Alignment. Alignment activities keep stakeholders on the same page, gauging where there is a misunderstanding, lack of support, or resistance. It happens at three levels: 1. aligning analytics strategy and people, 2. people and decision processes, and 3. decision processes and behaviors. Alignment, or engagement, requires conversations, listening to concerns, and processing feedback. Unlike communications, which tend to be one-to-many, gaining alignment is more of a one-to-one approach that typically includes coaching, workshops, roadshows, and counseling. However, just as with communications, transparency is essential to building trust. Alignment creates the conditions for effective learning by providing the context for behavioral change -- aligning the work people do with the required behaviors.
Learning. Learning is the critical enabler for transforming change into continuous improvement. It combines traditional instructor-led and self-directed learning with three clear distinctions related to the curriculum and the approach to learning; it:
In addition, continuous learning leads to mastery, a crucial element of human motivation. As employees learn and grow, mastering the essential skills and concepts, they experience positive reinforcement that triggers a flywheel effect, driving more of the desired behaviors of data-driven organizations, which at their core are committed to learning and adapting.
Measurement. The primary goal of measurement is to track the degree to which the change effort impacts predetermined success criteria. In other words, is the change having the desired impact? While setting and measuring goals related to company performance is important, they are not sufficient for driving change. Instead, organizations need to decide on the activities and behavioral changes that will drive the desired overall change and measure those. These activities serve as the “leading indicators,” or inputs of change, with the goals (performance metrics) serving as the lagging indicators or outputs. Tools like a Change Scorecard track change activities, employee sentiment, and behavior change metrics that leaders review to gauge progress and determine where they may need to intervene and modify activities or communications.
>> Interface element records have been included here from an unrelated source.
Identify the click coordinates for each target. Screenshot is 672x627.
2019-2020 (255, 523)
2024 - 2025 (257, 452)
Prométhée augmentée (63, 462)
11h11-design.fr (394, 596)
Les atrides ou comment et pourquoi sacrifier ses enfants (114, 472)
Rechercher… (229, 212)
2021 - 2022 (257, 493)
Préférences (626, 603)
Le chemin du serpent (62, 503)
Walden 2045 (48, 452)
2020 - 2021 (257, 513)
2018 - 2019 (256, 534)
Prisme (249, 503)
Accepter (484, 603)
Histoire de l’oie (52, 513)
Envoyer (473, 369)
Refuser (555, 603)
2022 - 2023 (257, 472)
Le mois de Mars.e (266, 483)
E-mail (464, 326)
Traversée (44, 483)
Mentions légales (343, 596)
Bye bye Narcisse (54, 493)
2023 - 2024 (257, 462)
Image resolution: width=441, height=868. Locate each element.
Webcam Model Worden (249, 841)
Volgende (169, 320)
As you read through the description above regarding the CALM method, it's tempting to convince yourself that you are already doing these things. For example, you may communicate effectively, have all-hands meetings, provide training, and track employee sentiment. These are all necessary preconditions for a change-ready organization. Still, they are insufficient in today's competitive environment, where data-driven, people-centered organizations that learn and adapt will experience a significant competitive advantage.
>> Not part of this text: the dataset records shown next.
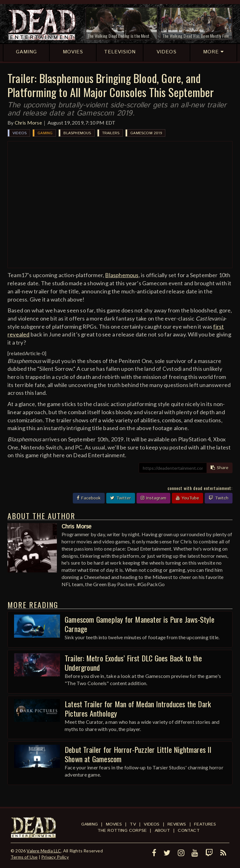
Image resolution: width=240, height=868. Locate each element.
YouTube (187, 498)
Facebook (89, 498)
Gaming (45, 133)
Leaders must start by reframing the problem and focusing more on preparing the workforce for change. This requires continuous effort, adapting with smaller course corrections, rather than rewarding people for surviving disruptive change through heroic efforts when it does arrive. Leaders must embrace change as synonymous with continuous improvement and embed it in the culture. To accomplish this, organizations must treat change management like other mature processes, ensuring it is clearly defined, disciplined, measured, and improved.
The CALM method is to knowledge worker productivity just like the Agile approach is to robust software development; both continuously improve the speed and quality of a specific output. In the case of Agile, it is a functioning software solution; with CALM, it is organizational decision-making. The change that CALM makes possible is faster and higher quality decisions throughout the organization -- the essence of a data-driven enterprise.